Emanuela Orlandi estaba muriendo mientras era abusada, por
lo que terminado el desenfreno, el sacerdote que la había abusado
constantemente, se la entregó a uno de los mafiosos. Que para no dejar
evidencia, procedió a hacerla desaparecer. Todas las chicas raptadas, luego de
la peor tortura de sus vidas, luego de que fueran abusadas, eran muertas, para
no dejar evidencias, sin respeto alguno hacia la vida humana.
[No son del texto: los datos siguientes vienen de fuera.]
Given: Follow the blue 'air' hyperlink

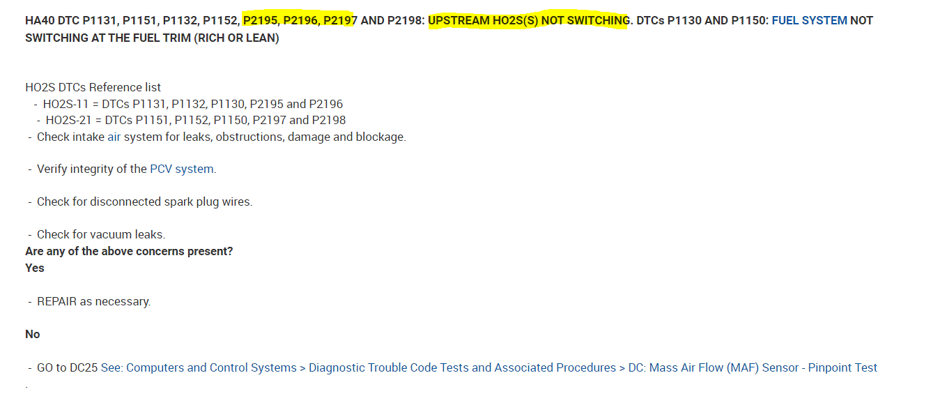Looking at the screenshot, I should (114, 137).
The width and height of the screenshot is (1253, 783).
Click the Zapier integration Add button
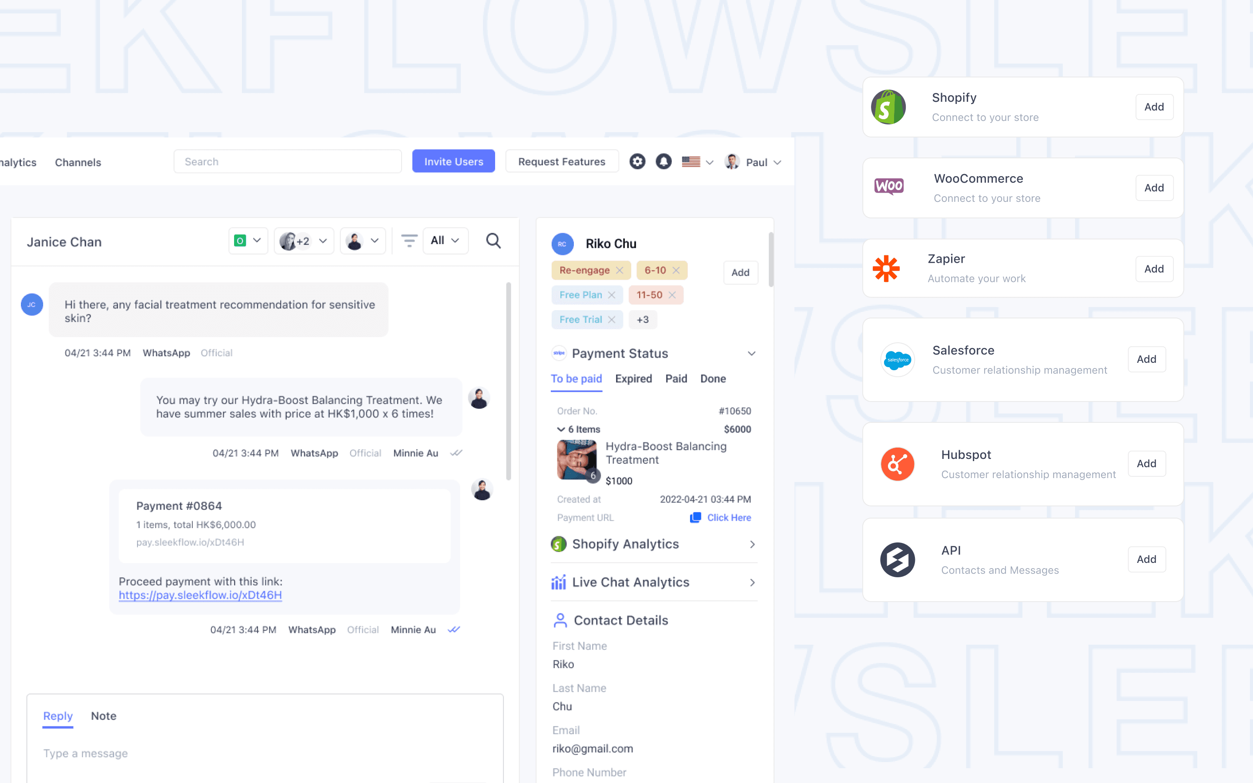pyautogui.click(x=1153, y=269)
Emanuela no fue
la excepción, y el mafioso la llevó hasta una habitación solitaria y reducida,
le rompió y arrancó la mandíbula, y de un escopetazo en el pecho la mató. Su
cadáver desnudo quedó deformado y sin vida.
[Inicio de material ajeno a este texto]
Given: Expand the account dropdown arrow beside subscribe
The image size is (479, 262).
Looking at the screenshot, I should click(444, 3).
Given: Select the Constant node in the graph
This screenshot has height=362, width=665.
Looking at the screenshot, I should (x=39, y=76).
El padre Gabriel Amorth años después, se había retirado de
la institución. Y en su primer día de retiro, había citado a toda la prensa,
para hacer las declaraciones. Luego, esperó su muerte, pero ésta no llegó, contrariando
a cómo habían anunciado las amenazas. Después de todo, el compromiso de callar
era hasta que se retirara de la institución. En aquellos días, hasta allí,
continuaban buscando a la desaparecida Emanuela Orlandi a lo largo de toda
Roma, todavía con esperanzas de encontrarla. Pero el padre ya había dicho lo
que le había sucedido, y había dicho que era mejor también, dejar de buscarla,
porque ella seguramente ya había sido asesinada. Todo esto había transcurrido
en un lapso de años. Pero la vida de Emanuela Orlandi, una chica simple,
carismática, algo callada y hasta retraída a veces, con una gentileza natural,
no había valido nada, si ella hubiera sabido que habría de terminar sus días de
la forma más horrible, en la santa sede, reunión de santidades, el Vaticano.
Aunque con los días, habían surgido más rumores ante el
caso. Una mujer anónima había declarado, que Emiliana había sido enterrada
junto al líder mafioso, que había muerto recientemente. La policía llegó a
inspeccionar el féretro, lo abrieron, y encontraron un esqueleto, y las partes
de otro, que parecía de una edad más joven. Esto les extrañó, pero hasta los
días más actuales, nunca habían podido resolver nada. Nunca se había aclarado
con totalidad, ante los ciudadanos, la desaparición de la chica, Emanuela
Orlandi. Pero el padre Gabriel Amorth estaba seguro de conocer la verdad, y lo
que había visto él mismo, le hacía dudar, le hacía pensar cómo era posible, que
hubiera tanta maldad en el mundo al que Dios los había enviado.
Inspirado en el caso de Emanuela Orlandi.